I don't feel like God made me to be content with a typical life. As a matter of fact, I KNOW He didn't! I just often have troubles with figuring out where I'm going. I'm at a point in my life where 90% of my friends are married or engaged. If I think about it too much, I just get bogged down in self pity. Don't get me wrong, most of them I'm really, really happy for! Best friends of mine who are good, solid, smart, educated ladies who have found outstanding, respectable men to share their lives with. A few of these friends have found that one man who won't look down on them because they're a woman, but at the same time have the sense and the decency and the understanding of their wives/fiancees to know when they need to step in and protect.

Where are those men? Those who aren't threatened by an educated woman's sense of self, strength, inner Amazonian-like women warriors-in-the-Spirit.
Yet also where are those women? Women who want and will allow, even encourage the man to step up and take his place in the family, in society? Women who want to stand by that amazing man in ministry, whatever and wherever it may be, who want to have children and raise families to continue to fight for God's causes in a corrupt world?

Where are the women like me?

I was just told the other day by a co-worker, albeit not the brightest bulb on the block, that she felt the need to 'dumb herself down' to make friends and be liked by people.
What???????
Since when is it o.k. for any female to degrade themselves to a point where, no matter what their real hair color, all anyone sees is a dumb blondes? Since when is it o.k. for men to treat us like a simple, helpless piece of meat meant to be chewed up and spit out???

But maybe I'm going too far. I'm just so tired and upset of living in a world without God. A nation that perpetuates the belief that 'the American dream' is the ideal. I don't think it is.

A life of service to our Lord and to each other should be the norm, the ideal. What has happened to the dreamers??? Where has everyone gone who believed in something more than a big house in the suburbs with a dog and three kids? I believe in one of my previous posts I did mention something about wanting that. Not anymore. I want the things of God. I want to travel and see the world through His eyes. I want to feel His heartbeat for the return of His people to Him. I want to be a woman of God not taken for granted, yet also treated with respect for my experience and expertise in work and life.

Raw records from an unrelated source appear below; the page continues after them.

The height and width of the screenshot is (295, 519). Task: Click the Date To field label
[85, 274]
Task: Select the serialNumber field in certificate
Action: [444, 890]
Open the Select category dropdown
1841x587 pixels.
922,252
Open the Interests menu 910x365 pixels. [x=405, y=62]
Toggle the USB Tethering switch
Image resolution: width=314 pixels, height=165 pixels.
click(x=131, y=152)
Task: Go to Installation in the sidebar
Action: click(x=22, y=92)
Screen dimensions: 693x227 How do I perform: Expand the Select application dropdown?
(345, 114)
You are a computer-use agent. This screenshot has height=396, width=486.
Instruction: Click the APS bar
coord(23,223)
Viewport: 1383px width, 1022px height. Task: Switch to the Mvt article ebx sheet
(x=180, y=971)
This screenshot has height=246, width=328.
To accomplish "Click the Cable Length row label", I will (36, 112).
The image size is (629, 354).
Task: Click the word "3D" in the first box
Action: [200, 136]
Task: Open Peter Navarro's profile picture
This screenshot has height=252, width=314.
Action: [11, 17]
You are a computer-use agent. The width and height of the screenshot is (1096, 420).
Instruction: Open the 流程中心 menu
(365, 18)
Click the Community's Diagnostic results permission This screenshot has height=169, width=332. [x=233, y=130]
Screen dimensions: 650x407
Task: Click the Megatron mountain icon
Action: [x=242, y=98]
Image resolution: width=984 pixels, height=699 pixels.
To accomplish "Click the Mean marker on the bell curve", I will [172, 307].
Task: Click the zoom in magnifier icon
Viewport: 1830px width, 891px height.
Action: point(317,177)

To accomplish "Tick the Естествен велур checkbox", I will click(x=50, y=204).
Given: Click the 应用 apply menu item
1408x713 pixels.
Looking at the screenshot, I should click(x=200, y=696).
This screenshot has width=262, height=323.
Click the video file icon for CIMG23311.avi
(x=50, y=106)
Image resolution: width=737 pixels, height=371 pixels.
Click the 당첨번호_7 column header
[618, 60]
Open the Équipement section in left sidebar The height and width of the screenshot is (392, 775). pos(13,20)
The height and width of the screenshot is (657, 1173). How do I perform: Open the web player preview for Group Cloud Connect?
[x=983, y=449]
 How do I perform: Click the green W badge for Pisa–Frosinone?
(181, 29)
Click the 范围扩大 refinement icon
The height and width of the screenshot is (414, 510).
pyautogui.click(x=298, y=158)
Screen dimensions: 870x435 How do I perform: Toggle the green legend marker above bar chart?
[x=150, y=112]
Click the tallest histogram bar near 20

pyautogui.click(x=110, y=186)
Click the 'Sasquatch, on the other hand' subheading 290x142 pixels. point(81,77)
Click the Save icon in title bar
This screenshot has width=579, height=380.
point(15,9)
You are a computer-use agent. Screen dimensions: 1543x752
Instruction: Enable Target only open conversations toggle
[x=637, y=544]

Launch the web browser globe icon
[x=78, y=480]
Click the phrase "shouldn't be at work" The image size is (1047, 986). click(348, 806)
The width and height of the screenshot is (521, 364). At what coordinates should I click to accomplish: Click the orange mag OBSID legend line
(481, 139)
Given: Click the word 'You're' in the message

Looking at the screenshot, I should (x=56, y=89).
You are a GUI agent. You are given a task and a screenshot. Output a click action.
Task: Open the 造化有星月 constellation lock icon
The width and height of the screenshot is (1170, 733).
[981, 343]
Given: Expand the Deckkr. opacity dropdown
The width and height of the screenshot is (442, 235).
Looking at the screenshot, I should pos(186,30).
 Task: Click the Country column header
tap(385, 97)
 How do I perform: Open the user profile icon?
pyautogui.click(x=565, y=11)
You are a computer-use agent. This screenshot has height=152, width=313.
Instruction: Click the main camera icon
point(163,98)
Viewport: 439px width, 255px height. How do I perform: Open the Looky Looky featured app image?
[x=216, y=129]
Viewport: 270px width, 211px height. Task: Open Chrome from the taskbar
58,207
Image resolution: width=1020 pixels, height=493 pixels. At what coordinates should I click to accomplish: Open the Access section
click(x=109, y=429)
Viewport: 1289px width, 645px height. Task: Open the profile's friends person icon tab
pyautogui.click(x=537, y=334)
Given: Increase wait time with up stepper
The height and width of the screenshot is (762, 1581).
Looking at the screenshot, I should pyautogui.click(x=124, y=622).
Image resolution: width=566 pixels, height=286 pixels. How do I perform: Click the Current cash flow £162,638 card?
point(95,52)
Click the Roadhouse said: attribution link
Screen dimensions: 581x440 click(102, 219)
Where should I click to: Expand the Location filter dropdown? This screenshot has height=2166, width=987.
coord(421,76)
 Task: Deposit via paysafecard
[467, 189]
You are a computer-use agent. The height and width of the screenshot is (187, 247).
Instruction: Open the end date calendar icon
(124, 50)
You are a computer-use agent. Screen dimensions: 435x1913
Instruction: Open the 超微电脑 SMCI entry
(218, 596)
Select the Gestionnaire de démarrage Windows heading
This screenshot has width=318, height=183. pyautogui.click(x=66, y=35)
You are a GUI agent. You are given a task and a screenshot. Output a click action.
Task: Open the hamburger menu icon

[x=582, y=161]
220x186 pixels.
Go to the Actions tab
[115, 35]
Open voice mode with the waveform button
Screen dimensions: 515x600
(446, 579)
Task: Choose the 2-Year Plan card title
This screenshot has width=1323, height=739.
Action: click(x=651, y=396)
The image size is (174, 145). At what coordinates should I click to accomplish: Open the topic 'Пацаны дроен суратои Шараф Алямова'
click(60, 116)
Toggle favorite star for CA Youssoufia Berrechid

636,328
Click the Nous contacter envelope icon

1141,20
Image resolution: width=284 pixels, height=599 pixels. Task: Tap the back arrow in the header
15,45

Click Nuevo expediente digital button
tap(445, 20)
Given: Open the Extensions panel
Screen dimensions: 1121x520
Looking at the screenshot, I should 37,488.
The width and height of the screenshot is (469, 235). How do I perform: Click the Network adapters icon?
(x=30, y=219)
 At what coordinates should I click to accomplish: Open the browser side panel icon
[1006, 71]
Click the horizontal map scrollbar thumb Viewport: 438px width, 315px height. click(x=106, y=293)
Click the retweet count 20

You know, dreams are funny things, how they change, evolve, and sometimes disappear. I grew up wanting to be a ballerina, a firefighter, a policewoman, a teacher, a musician, a mom, a doctor... all at once! haha....
Those things are still a fond recollection in the fog of my past, but now I have grown to realize that it's not humanly possible to do all of that together. My dreams of a family, travel, ministry, pets; they've all evolved.
But my dreams of adventure have never died. I have been created for an amazing adventure - I just don't know what it is yet. I want more than this world has to offer. I am learning to wait more quietly, mature in a more focused manner, but still dream bigger. It's hard, it's scary, but I have a feeling that in the end, it will all be worth it.

Wednesday, June 23, 2010

My Perceptions of Reality with and without Christ

Life is a funny thing.
Sometimes it's rainy, sometimes it's sunny; sometimes busy, sometimes boring; sometimes fast sometimes slow. Today is a rainy (literally), marginally boring, slow day.
And it's my day off :)

Since my last post, things have improved immeasurably! Last week was overly stressful and unbelievably busy. Work the first part of the week, meltdown Tuesday night, 4 house guests Thursday and Friday night (my family), 2 more early Saturday morning night, a wedding rehearsal and ceremony Thursday and Friday (with tornadic tendencies one day and Sahara-like heat the next), church Sunday morning and necessities shopping with the roommates Sunday night. Uff-da! Sunday after church I'd left a note for my Caribou manager informing him of my need for less hours - typically an odd request. I knew I'd probably have to cover Monday and Tuesday closing shifts for the next couple of weeks, as they had already been scheduled. I had searched for someone to cover my Monday night this week to no avail. However, when I did arrive Monday night to work, I found that my manager had somehow already rearranged the schedule for next week so that I only work Wednesday mornings! I couldn't believe it! What a blessing!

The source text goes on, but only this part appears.